- Head coach: Frank Johnson; Mike D'Antoni;
- General manager: Bryan Colangelo
- Owner: Jerry Colangelo
- Arena: America West Arena

Results
- Record: 29–53 (.354)
- Place: Division: 6th (Pacific) Conference: 13th (Western)
- Playoff finish: Did not qualify
- Stats at Basketball Reference

Local media
- Television: KUTP; Fox Sports Net Arizona;
- Radio: KTAR

= 2003–04 Phoenix Suns season =

NBA team season

The 2003–04 Phoenix Suns season was the 36th for the Phoenix Suns in the National Basketball Association. It was also the last season under longtime associate Jerry Colangelo's ownership, as he later sold the franchise to an ownership group led by Robert Sarver starting the following season. After advancing to the playoffs the previous season, the Suns started off to a disappointing start under head coach Frank Johnson. With the team at 8–13, team management elected to turn to assistant coach Mike D'Antoni to take over for Johnson. Under D'Antoni, the Suns would lose 40 of their next 61 games and miss the playoffs, finishing sixth in the Pacific division with a 29–53 regular season record, the first time since the 1987–88 season the Suns recorded 50 losses or more.

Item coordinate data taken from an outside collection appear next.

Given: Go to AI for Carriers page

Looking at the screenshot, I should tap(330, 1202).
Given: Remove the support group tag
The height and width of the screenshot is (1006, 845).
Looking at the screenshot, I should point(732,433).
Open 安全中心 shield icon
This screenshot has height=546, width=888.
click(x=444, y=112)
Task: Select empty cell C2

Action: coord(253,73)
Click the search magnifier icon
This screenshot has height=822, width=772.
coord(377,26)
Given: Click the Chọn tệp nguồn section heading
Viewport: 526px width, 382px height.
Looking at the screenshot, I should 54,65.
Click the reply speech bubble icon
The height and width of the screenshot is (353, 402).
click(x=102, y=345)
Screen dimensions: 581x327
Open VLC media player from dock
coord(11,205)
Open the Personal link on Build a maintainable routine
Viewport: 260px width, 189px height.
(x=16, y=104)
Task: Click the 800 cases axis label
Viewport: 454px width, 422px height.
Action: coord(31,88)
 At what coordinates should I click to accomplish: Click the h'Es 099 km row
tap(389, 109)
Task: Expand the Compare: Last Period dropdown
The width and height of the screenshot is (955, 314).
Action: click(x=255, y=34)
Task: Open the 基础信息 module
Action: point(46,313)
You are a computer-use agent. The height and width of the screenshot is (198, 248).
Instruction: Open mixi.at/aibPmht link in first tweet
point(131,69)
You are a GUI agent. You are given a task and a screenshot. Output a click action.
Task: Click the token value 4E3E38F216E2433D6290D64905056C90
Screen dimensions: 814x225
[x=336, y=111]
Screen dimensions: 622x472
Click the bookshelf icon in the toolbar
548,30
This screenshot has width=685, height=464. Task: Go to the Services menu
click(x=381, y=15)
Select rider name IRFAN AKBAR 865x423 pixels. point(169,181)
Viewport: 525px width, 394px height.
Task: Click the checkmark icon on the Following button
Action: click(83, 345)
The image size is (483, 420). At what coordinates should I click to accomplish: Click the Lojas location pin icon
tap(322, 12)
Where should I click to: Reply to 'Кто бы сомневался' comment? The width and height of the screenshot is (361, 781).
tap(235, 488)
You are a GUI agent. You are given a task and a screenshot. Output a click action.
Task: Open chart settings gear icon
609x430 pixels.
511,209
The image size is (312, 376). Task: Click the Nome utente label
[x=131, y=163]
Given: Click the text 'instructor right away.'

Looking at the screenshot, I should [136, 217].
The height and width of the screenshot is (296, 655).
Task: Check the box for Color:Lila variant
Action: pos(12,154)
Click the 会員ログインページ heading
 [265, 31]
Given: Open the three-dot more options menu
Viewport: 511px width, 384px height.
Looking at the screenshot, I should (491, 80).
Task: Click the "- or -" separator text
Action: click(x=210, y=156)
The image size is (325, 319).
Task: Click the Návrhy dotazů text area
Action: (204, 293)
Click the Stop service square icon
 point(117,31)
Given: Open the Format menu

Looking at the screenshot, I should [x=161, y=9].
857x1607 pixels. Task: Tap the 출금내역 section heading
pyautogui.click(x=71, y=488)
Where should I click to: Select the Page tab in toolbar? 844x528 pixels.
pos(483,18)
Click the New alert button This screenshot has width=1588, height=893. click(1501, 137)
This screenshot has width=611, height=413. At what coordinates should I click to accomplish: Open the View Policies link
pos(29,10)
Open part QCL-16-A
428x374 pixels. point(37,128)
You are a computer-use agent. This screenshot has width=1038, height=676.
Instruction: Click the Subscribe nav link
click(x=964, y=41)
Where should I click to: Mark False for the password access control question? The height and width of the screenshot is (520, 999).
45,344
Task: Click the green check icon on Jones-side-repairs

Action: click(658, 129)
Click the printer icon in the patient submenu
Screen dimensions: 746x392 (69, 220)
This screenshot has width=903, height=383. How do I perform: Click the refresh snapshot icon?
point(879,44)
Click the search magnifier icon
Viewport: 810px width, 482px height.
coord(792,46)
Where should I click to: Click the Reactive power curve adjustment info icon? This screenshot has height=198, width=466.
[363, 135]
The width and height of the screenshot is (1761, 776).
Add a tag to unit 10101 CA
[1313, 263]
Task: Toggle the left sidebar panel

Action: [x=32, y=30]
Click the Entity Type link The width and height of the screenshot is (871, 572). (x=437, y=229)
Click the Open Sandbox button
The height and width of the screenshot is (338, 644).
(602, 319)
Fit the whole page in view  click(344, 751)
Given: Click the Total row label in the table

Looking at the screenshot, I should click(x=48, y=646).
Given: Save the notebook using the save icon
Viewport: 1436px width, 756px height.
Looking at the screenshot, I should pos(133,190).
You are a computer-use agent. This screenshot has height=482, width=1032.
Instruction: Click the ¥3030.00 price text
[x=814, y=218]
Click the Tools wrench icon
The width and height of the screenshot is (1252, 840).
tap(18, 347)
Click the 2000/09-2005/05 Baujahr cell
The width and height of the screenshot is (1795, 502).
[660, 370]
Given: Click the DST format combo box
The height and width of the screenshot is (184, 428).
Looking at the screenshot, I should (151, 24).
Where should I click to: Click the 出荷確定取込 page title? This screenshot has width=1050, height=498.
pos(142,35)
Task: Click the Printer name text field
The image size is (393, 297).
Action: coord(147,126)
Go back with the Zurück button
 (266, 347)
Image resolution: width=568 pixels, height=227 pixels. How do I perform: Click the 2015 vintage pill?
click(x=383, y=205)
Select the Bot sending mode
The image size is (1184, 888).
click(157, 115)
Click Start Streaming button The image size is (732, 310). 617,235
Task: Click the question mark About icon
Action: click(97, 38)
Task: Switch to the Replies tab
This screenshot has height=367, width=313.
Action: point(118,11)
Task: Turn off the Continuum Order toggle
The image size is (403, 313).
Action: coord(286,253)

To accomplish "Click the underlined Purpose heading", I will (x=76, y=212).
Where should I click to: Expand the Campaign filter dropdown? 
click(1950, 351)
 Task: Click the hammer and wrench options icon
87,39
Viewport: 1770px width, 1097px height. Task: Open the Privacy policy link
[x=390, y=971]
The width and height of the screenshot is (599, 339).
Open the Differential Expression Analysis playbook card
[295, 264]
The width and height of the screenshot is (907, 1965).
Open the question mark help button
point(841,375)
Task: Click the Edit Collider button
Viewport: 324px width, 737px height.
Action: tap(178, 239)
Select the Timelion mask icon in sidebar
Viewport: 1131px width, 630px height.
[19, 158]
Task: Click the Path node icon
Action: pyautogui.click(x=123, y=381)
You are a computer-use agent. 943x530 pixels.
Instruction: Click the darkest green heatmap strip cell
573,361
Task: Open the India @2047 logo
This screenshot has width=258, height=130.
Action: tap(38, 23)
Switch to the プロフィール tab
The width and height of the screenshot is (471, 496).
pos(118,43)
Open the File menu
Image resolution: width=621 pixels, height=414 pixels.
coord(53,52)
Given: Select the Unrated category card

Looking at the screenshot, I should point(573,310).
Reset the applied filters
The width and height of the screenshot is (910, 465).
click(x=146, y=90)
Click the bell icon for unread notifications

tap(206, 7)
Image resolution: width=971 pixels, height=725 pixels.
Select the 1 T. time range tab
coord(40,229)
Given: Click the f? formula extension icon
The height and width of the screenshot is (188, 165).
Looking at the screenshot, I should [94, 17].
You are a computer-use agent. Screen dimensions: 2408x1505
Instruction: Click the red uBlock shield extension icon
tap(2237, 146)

The Suns played their home games at America West Arena.

Before the halfway mark of the season, the Suns sent starting point guard Stephon Marbury along with Penny Hardaway to the New York Knicks for Antonio McDyess, and a lack of offense was felt the rest of the season. Marbury, a future All-Star, was replaced with rookie SG Leandro Barbosa, who only averaged eight points per game. The oft-injured Tom Gugliotta was released and signed as a free agent with the Utah Jazz. The Suns found the injury bug, with reigning Rookie of the Year Amar'e Stoudemire missing nearly 30 games (and the Suns his 20 points and nine rebounds per game). Power forward Shawn Marion did not repeat as an All-Star, despite ending the season averaging 19 points and 9.3 rebounds per game and finishing second in the league in steals per game. Joe Johnson had a breakthrough year in his third season NBA season, leading the league in minutes played and providing the Suns nearly 17 points a game.

By trading Marbury, the Suns were without a point guard to lead an improving young core of Stoudemire, Marion, Johnson and Barbosa, all 25 years of age or younger. By shedding the injury-riddled Hardaway and Gugliotta, as well as Marbury, the Suns ended the season with a need for a club leader and money at their disposal. Following the season, McDyess signed as a free agent with the Detroit Pistons.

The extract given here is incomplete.